Como numa reunião que teve em Espanha. Roberta foi com o diretor de engenharia do Rock in Rio falar com dois homens, numa reunião em que o tema era a construção da Cidade do Rock. Depressa notou que a resposta a todas as perguntas que ela fazia era dada pelos espanhóis a olhar para o diretor. “Quando eu dei conta que ele estava a fazer isso, disse ‘agora é comigo mesmo’. Eu não me calei até ele responder a olhar para mim. Mas eu estava a divertir-me, eu não estava com raiva dele, não era um problema para mim. E a minha atitude sempre foi muito essa”, diz, realçando que “não devia ser simples olhar para uma menina nova a ser a porta-voz do projeto, aí impacta a tal da educação, porque quem teve problemas comigo teve de ir para casa resolver o problema e voltar. Porque era eu mesmo. Não tinha aqui um homem, nem um pai, nem ninguém que falasse por mim. Era eu. Acho que a nossa atitude acaba por moldar aquilo que vem na nossa direção. E que sim, que existe, até hoje”.
Este também é um tema dentro da própria estrutura do Rock in Rio, que procura sempre a diversidade de género.

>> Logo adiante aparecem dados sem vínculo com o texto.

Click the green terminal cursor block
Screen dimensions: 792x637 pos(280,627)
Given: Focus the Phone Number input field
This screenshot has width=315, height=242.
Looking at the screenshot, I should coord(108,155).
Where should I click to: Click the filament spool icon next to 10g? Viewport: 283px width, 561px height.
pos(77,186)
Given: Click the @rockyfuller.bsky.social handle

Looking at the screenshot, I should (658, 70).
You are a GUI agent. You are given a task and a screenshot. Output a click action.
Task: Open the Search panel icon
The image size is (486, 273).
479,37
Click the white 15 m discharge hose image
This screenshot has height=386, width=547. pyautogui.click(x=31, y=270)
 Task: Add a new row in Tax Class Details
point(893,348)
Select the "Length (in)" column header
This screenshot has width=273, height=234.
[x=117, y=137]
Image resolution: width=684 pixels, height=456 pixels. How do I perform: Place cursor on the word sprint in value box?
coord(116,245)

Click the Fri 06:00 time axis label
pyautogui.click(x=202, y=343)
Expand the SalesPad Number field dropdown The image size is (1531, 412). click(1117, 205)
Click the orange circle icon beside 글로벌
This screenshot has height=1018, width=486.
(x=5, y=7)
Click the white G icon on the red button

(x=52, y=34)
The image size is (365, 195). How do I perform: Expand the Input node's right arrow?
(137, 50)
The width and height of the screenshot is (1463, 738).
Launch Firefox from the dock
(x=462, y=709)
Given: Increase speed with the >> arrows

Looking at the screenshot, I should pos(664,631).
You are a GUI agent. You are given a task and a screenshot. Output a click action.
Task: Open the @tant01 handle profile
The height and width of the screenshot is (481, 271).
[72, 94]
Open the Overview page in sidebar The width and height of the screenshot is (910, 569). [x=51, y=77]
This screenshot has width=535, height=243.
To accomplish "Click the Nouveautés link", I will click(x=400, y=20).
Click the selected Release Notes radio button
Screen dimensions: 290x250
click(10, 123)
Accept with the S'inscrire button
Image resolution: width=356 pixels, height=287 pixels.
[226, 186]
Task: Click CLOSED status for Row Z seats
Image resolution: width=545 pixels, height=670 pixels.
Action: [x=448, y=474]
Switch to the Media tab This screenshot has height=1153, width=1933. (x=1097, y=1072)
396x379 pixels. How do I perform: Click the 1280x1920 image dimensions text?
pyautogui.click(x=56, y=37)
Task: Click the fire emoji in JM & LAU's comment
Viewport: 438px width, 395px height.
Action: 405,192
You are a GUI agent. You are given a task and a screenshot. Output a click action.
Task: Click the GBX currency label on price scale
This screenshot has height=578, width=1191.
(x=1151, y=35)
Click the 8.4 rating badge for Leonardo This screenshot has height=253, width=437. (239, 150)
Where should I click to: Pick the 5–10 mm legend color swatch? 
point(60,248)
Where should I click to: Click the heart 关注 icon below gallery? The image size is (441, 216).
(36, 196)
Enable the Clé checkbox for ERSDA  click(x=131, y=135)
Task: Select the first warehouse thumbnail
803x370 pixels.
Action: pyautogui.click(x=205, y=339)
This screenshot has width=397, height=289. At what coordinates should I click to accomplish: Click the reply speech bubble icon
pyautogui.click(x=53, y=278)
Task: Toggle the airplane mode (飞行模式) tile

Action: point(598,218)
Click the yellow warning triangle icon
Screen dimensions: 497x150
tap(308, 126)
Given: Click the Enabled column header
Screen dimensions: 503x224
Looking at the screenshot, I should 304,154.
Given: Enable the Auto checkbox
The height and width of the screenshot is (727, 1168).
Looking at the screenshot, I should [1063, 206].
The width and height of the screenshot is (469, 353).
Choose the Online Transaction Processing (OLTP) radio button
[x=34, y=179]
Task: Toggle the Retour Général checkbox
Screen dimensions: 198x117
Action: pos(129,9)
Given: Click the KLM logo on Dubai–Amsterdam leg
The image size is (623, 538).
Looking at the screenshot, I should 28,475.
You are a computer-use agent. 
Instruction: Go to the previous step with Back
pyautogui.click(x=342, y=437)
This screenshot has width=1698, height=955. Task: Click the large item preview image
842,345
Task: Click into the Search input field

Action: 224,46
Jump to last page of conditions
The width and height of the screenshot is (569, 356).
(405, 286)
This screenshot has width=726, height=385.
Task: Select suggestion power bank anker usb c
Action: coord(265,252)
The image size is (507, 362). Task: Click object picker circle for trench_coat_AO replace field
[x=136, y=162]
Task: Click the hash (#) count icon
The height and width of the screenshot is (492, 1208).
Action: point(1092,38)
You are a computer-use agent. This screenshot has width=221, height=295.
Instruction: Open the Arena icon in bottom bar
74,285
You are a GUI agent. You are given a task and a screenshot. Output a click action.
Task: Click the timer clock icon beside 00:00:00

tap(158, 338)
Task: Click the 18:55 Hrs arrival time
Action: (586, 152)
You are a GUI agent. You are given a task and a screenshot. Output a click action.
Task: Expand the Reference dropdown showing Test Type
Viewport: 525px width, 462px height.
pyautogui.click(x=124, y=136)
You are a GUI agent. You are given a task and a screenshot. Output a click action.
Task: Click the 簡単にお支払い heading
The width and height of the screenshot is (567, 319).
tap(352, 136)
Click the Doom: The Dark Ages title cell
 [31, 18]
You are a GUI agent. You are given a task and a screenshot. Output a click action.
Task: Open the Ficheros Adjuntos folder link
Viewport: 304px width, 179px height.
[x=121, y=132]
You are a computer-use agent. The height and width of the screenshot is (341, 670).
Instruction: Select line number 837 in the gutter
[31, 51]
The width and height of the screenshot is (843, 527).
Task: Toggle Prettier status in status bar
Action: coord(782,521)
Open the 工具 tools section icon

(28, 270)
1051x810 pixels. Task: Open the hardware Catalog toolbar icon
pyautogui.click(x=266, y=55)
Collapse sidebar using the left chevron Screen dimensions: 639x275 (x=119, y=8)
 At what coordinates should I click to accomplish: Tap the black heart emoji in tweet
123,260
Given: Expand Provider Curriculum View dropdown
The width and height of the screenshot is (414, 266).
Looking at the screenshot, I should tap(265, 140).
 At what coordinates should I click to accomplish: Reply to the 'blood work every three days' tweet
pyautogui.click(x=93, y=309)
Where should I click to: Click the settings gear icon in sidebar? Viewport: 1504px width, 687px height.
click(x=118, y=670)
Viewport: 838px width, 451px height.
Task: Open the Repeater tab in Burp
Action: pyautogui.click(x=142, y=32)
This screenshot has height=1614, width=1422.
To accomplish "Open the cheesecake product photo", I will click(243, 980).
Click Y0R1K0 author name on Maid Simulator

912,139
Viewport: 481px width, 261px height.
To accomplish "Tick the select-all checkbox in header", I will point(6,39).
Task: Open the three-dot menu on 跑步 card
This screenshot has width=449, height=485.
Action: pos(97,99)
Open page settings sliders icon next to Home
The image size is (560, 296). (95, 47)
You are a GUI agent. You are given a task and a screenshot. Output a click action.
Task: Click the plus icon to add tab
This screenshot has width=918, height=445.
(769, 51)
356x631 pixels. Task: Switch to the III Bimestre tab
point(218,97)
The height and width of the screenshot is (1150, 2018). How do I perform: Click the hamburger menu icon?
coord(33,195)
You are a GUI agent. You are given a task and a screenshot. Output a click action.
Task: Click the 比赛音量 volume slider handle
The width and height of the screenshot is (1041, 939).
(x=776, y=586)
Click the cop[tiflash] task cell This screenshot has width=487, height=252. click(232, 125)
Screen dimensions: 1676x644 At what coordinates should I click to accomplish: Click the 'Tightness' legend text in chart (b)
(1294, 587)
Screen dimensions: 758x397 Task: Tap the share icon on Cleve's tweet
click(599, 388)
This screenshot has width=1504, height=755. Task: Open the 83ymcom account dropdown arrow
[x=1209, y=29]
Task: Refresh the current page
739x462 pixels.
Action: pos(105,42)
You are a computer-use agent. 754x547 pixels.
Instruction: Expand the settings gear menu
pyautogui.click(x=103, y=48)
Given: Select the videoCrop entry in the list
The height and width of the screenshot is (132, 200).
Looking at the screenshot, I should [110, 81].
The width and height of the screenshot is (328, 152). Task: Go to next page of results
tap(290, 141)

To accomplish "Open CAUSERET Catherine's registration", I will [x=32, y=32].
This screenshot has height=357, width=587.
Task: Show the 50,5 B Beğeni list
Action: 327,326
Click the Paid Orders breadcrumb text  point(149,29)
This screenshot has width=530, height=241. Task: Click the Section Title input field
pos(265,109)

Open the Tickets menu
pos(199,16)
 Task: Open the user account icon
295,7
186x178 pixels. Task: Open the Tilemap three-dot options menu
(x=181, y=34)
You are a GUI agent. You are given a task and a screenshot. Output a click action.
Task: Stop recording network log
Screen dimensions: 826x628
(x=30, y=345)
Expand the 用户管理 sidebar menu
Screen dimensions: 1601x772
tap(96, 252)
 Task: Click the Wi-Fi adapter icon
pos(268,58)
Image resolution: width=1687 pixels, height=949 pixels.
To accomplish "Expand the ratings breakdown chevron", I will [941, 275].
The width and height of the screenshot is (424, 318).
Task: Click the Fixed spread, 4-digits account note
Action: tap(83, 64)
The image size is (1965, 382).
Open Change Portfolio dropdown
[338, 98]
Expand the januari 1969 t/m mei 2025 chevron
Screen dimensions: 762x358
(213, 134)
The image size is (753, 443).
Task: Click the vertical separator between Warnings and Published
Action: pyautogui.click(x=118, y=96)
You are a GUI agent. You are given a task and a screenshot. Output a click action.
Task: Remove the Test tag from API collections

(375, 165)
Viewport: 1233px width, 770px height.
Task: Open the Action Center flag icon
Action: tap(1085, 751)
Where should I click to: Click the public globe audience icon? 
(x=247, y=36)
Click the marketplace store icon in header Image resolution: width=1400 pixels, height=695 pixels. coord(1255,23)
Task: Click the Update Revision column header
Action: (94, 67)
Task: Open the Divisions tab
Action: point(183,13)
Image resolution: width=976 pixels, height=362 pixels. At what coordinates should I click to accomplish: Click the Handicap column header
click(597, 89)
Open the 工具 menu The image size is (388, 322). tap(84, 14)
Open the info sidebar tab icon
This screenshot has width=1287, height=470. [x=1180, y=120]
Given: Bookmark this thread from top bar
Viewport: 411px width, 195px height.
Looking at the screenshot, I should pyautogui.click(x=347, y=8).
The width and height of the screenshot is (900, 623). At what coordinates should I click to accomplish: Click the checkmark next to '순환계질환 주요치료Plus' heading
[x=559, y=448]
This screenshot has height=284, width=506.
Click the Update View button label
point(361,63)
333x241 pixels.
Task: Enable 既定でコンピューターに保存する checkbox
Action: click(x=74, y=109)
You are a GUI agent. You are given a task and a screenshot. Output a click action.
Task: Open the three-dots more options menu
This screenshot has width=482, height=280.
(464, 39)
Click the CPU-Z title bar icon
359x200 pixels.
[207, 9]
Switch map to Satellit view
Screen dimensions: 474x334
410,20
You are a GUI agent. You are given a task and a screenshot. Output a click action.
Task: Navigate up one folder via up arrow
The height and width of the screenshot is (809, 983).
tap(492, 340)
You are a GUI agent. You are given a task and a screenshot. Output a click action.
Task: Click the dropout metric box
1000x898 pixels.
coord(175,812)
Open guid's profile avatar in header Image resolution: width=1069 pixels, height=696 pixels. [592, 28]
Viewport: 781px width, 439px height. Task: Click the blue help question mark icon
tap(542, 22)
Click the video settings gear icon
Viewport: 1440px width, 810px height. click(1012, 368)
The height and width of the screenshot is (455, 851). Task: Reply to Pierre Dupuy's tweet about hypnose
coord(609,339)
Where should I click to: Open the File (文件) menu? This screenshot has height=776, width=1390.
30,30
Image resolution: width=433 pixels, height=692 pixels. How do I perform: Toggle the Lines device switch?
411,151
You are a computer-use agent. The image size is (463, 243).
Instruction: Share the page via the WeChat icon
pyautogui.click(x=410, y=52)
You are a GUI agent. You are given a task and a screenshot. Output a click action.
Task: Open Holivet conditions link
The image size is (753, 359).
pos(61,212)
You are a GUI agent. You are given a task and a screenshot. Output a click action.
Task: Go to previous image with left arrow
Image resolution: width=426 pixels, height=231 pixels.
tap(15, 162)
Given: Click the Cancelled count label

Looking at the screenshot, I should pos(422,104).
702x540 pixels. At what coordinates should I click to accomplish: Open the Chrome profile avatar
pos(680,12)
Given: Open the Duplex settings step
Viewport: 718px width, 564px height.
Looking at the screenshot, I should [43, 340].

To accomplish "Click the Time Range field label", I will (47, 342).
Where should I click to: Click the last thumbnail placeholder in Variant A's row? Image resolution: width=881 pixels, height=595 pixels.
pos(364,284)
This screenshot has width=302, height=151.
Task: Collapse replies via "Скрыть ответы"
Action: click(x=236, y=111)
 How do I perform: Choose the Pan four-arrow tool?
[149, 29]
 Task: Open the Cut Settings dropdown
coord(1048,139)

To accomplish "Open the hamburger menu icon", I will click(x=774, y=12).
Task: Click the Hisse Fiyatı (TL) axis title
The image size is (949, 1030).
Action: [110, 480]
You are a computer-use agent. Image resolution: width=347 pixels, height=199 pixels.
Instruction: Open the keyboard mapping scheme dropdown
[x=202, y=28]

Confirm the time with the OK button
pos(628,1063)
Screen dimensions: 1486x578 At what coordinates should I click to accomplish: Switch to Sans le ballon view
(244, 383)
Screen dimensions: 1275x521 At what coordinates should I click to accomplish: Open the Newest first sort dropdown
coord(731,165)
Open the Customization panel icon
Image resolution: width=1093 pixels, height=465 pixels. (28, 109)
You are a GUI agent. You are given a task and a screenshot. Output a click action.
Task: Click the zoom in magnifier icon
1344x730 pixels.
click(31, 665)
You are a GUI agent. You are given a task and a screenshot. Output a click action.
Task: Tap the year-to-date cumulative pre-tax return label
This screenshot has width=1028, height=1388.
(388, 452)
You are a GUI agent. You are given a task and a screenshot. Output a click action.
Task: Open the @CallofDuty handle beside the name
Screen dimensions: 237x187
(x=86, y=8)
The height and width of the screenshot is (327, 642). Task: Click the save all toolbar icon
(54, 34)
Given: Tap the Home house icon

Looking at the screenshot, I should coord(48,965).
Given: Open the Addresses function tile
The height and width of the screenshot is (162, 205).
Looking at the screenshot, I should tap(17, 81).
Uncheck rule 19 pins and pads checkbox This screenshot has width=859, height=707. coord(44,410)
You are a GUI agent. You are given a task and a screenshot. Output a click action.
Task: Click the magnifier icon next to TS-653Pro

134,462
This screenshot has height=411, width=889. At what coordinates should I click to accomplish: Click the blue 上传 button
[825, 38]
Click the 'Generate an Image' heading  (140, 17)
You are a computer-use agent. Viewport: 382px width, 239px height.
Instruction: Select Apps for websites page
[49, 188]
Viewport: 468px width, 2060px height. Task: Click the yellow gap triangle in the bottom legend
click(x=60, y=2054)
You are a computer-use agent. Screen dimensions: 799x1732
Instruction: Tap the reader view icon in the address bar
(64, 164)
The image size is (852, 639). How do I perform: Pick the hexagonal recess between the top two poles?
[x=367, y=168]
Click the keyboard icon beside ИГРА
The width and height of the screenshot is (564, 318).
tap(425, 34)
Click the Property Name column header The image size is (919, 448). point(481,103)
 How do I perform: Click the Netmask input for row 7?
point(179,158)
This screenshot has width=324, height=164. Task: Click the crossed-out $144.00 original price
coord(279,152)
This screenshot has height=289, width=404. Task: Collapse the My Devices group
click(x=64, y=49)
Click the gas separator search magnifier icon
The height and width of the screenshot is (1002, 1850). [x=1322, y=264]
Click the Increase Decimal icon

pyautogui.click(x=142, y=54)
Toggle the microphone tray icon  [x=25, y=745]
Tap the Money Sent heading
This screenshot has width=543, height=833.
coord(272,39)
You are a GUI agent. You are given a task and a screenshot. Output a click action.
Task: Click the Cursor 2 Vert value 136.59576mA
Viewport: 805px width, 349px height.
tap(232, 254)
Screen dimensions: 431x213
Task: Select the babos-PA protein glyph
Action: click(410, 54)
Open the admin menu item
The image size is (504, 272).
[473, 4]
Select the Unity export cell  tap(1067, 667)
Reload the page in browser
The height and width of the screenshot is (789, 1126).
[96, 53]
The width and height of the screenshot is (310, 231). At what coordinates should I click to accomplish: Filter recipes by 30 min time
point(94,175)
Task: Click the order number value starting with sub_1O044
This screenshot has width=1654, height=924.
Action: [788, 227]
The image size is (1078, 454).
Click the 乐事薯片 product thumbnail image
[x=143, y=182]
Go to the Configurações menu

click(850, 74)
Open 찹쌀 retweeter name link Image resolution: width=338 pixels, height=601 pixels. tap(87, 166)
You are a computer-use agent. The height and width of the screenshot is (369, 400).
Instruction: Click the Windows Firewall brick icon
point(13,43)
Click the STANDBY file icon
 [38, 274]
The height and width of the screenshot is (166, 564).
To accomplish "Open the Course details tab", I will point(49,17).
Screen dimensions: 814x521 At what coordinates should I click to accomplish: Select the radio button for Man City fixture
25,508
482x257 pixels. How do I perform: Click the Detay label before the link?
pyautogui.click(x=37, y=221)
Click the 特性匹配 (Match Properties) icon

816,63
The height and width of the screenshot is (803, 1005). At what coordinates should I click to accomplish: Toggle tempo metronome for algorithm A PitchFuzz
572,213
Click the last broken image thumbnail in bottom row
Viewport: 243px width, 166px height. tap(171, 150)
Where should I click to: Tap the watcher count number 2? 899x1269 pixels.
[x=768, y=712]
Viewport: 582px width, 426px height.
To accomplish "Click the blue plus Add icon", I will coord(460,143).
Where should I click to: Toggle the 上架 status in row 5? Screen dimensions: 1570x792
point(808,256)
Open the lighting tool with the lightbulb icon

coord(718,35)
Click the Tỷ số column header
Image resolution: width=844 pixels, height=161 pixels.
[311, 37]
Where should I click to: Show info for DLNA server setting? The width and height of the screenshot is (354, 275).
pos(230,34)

Tirando o board, onde é apenas a Roberta, as mulheres têm vários lugares nas equipas (cerca de 68%).
“O que estamos a trabalhar muito do último ano para cá é a diversidade de género, raça, porque entendemos que isso é uma riqueza para a empresa e nós não olhávamos para isso internamente, apesar de no evento sim. Temos feito mais processos seletivos abertos, para garantir que estamos mais disponíveis para perfis variados de pessoas se juntarem a nós”, conclui.